JPMorgan-Analyst Akhil Dattani bestätigte am 6. August die Einstufung „Overweight“ mit einem Kursziel von 38 Euro und verwies darauf, dass der Nettogewinn inklusive T-Mobile US sechs Prozent über den Markterwartungen lag. Auch UBS beließ die Aktie am 7. August auf „Buy“ mit einem Kursziel von 36,20 Euro nach Auswertung der Quartalszahlen.
Die im August um bis zu 3,0 Milliarden Euro aufgestockte Rückkaufkomponente des laufenden Aktienrückkaufprogramms 2026 dürfte diesem Szenario zusätzlichen Rückhalt geben, indem sie den Streubesitz verknappt und den Gewinn je Aktie stützt.
Bärisches Szenario
Das Risiko liegt in der Konzernstruktur selbst.
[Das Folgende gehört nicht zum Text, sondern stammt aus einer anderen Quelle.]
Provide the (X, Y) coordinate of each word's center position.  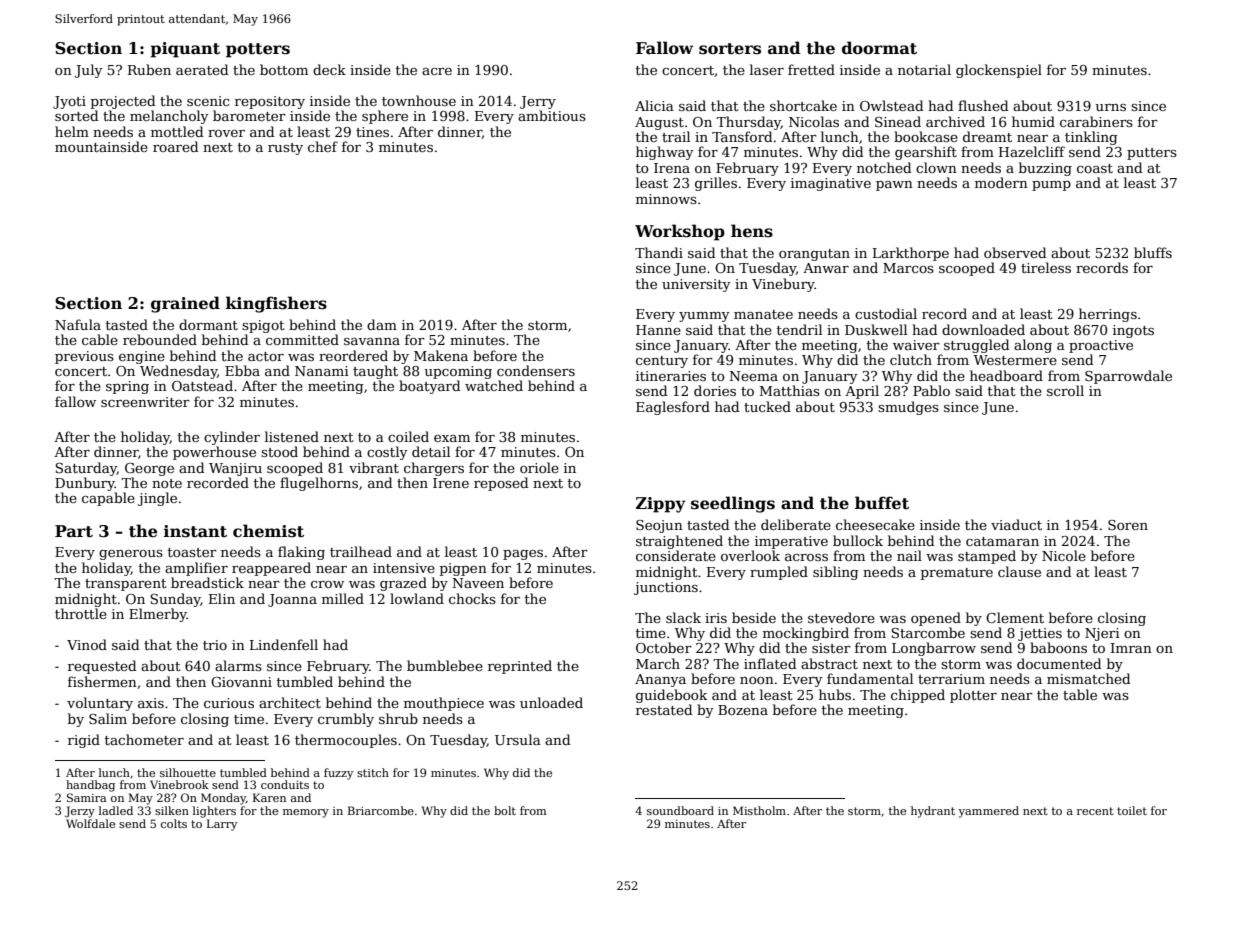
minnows (666, 199)
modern (1001, 182)
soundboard (680, 810)
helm (72, 131)
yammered (989, 812)
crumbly (346, 720)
Barclays-Analyst Mathieu Robilliard senkte am 10. August das Kursziel von 36 auf 35 Euro, beließ die Einstufung zwar auf „Overweight“, begründete den Schritt aber ausdrücklich mit Unsicherheiten bei der Neuordnung des Konzerns.
Fällt die US-Fusion tatsächlich endgültig aus – der Deal wurde bereits Ende Juli laut Medienberichten fallengelassen –, bleibt die komplexe Holdingstruktur mit einer nur teilkonsolidierten US-Tochter bestehen. Das könnte Bewertungsabschläge rechtfertigen, die Analysten wie Robilliard bereits einpreisen.
Zusätzlich bringt jede Auslandsakquisition, auch die vergleichsweise kleine in Polen, Integrationsrisiken und regulatorische Unwägbarkeiten mit sich, die sich erst über mehrere Quartale zeigen.
Ausblick
Solange das organische Wachstum im zweistelligen EBITDA-Bereich bleibt und die Rückkäufe fortgesetzt werden, dürfte die Aktie ihren Aufwärtstrend der vergangenen 30 Tage – ein Plus von 6,0 Prozent – verteidigen können.
Kippt hingegen die Wachstumsdynamik im Kerngeschäft oder verzögert sich der Polen-Vollzug durch die Wettbewerbsbehörden erheblich, dürfte die Diskussion um die Konzernstruktur wieder an Gewicht gewinnen.
Der Investorentag am 5. Oktober, der sich dem Thema KI-Potenziale widmen soll, dürfte erste Hinweise liefern, wie das Management die strategische Ausrichtung nach dem Aus der US-Fusion kommuniziert. Die Q3-Zahlen am 5. November liefern dann die nächste harte Datenbasis, an der sich das organische Wachstumstempo überprüfen lässt.